Les contours sont encore très flous mais il y aurait deux divisions : d'un côté, les dix meilleures nations - celles du Tournoi et du Four Nations - plus deux pays dit « émergents » (on parle du Japon, des Fidji ou des États-Unis) ; de l'autre, des équipes comme les Tonga, Samoa, la Géorgie, la Russie, la Roumanie, l'Espagne, sans oublier l'Allemagne et la Chine, dont le développement économique est une aubaine pour World Rugby.
Il y aurait un système de montée-descente (une condition indispensable pour Pichot, qui s'est toujours présenté en défenseur de l'équité sportive, lui qui était partisan d'offrir à la Géorgie une chance de participer aux Six Nations) ; des matches de qualifications et des matches à élimination directe, disputés en juillet et en novembre, à tour de rôle dans l'hémisphère Nord et Sud. Cette nouvelle épreuve aurait lieu tous les ans, sauf années de Mondial.
Possible perte d'intérêt pour les Six Nations
Surtout, pour essayer d'augmenter les rentrées d'argent (on parle d'une hausse de 40 % des recettes), la Fédération internationale, comme révélé par Midi-Olympique lundi, prévoit de récupérer les droits TV de ces trois compétitions (Six Nations, Rugby Championship et nouvelle épreuve), de les vendre au plus offrant (le chiffre d'un milliard d'euros a été avancé) et de mutualiser les bénéfices (la répartition n'est pas encore évoquée mais les pays « émergents » seront vigilants sur cette question).

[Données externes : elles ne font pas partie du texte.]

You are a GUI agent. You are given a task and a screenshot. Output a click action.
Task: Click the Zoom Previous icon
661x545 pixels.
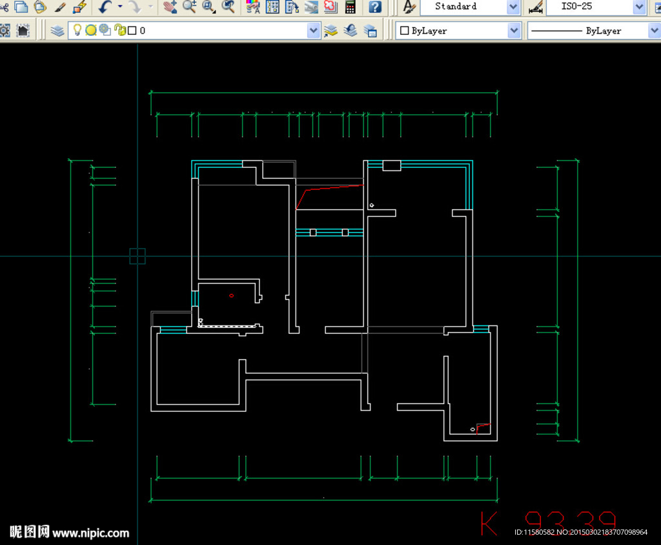(229, 7)
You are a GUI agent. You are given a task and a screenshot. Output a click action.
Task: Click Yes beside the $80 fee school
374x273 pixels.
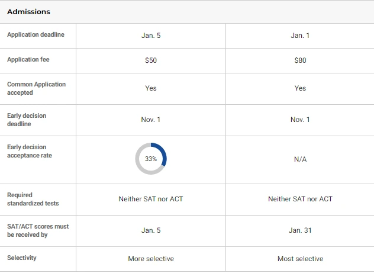(300, 88)
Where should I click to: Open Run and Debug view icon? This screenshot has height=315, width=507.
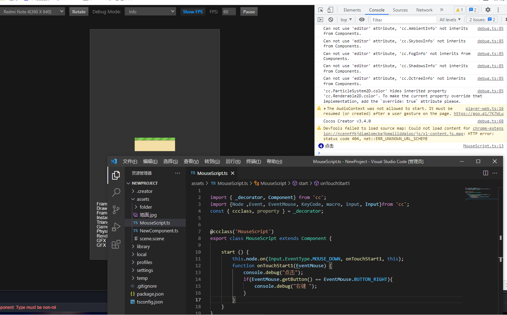click(x=116, y=227)
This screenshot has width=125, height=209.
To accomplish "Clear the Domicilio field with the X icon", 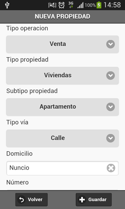I will point(111,168).
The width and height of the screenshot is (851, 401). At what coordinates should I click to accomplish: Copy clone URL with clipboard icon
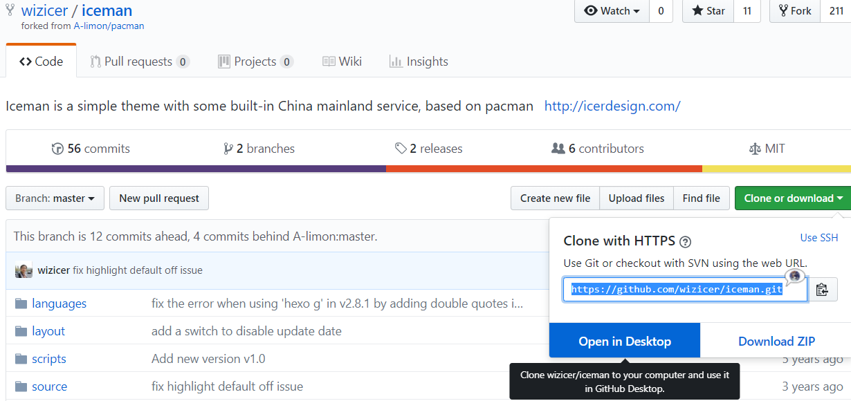click(822, 290)
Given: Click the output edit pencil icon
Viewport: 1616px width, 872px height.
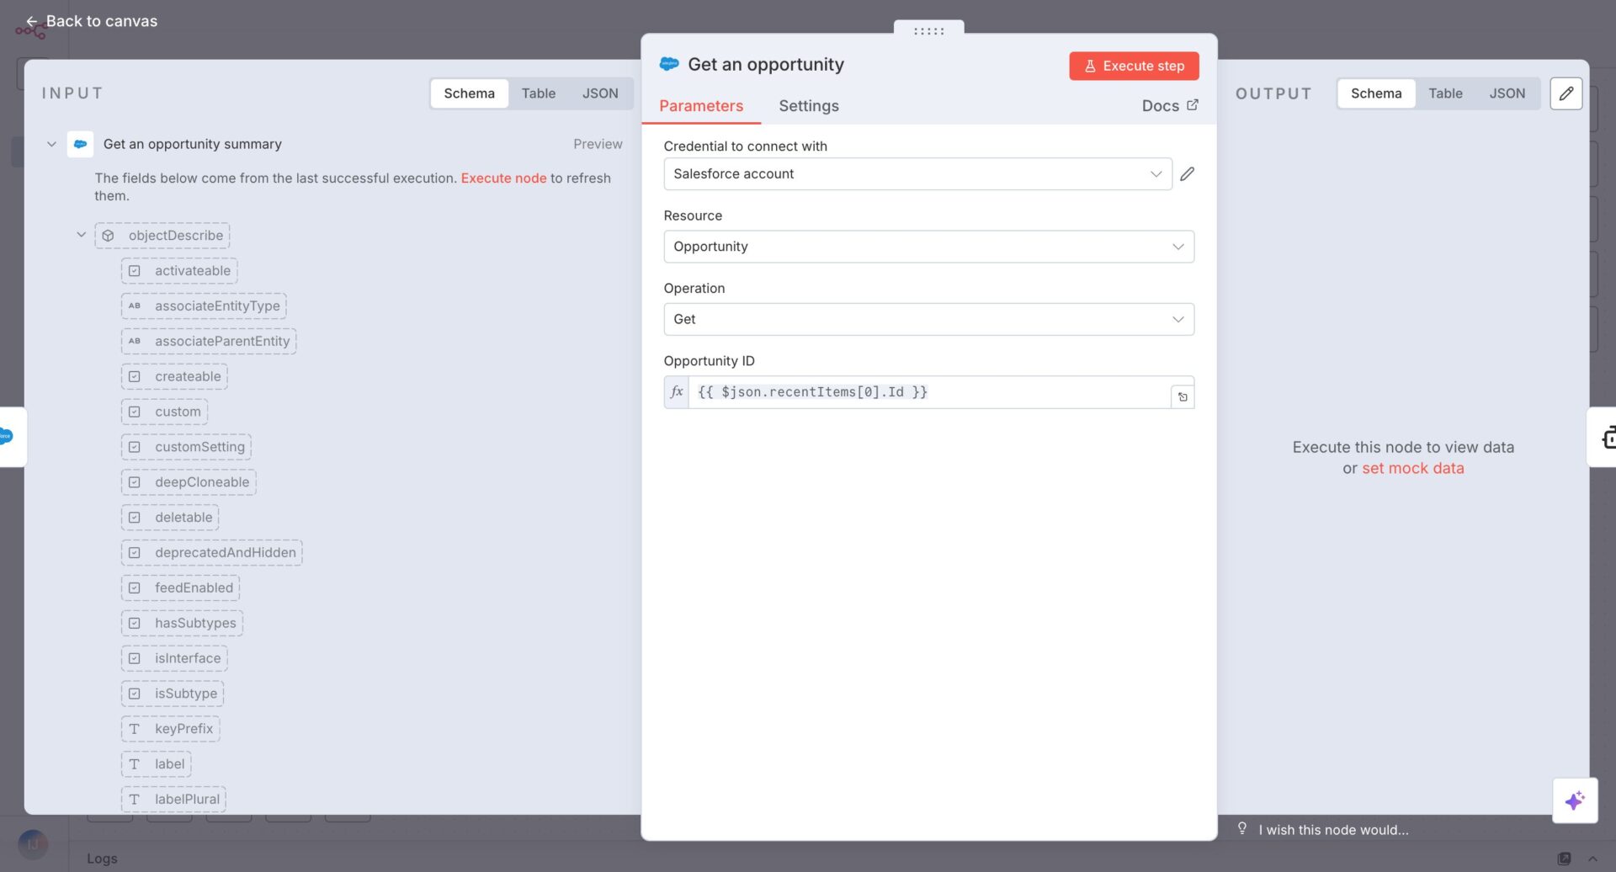Looking at the screenshot, I should pos(1566,93).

D'ici les prochaines discussions - au mois de novembre -, les spécialistes du marketing de World Rugby ont été chargés de sonder d'éventuels sponsors.
Si la réforme est votée et s'avère aussi ambitieuse que les nombreuses fuites le laissent entrevoir - les dirigeants de World Rugby ont choisi de ne pas entrer dans les détails pour l'instant -, le bouleversement pourraient être énorme pour le rugby et, à terme, les compétitions traditionnelles pourraient perdre de l'intérêt au profit de cette nouvelle épreuve mondiale, sorte de Ligue des nations, qui offrirait chaque année plusieurs chocs de valeur (dans le système actuel, on n'a plus vu par exemple les Anglais affronter les All Blacks depuis 2014) et qui donnerait aux plus petits pays une chance d'entrer dans un cercle jusque-là hermétiquement fermé. Le Tournoi et le Four Nations y survivront-ils ? La Coupe du monde y perdra-t-elle de l'intérêt ? La Fédération française, organisatrice de l'épreuve en 2023, est en tout cas derrière ce projet.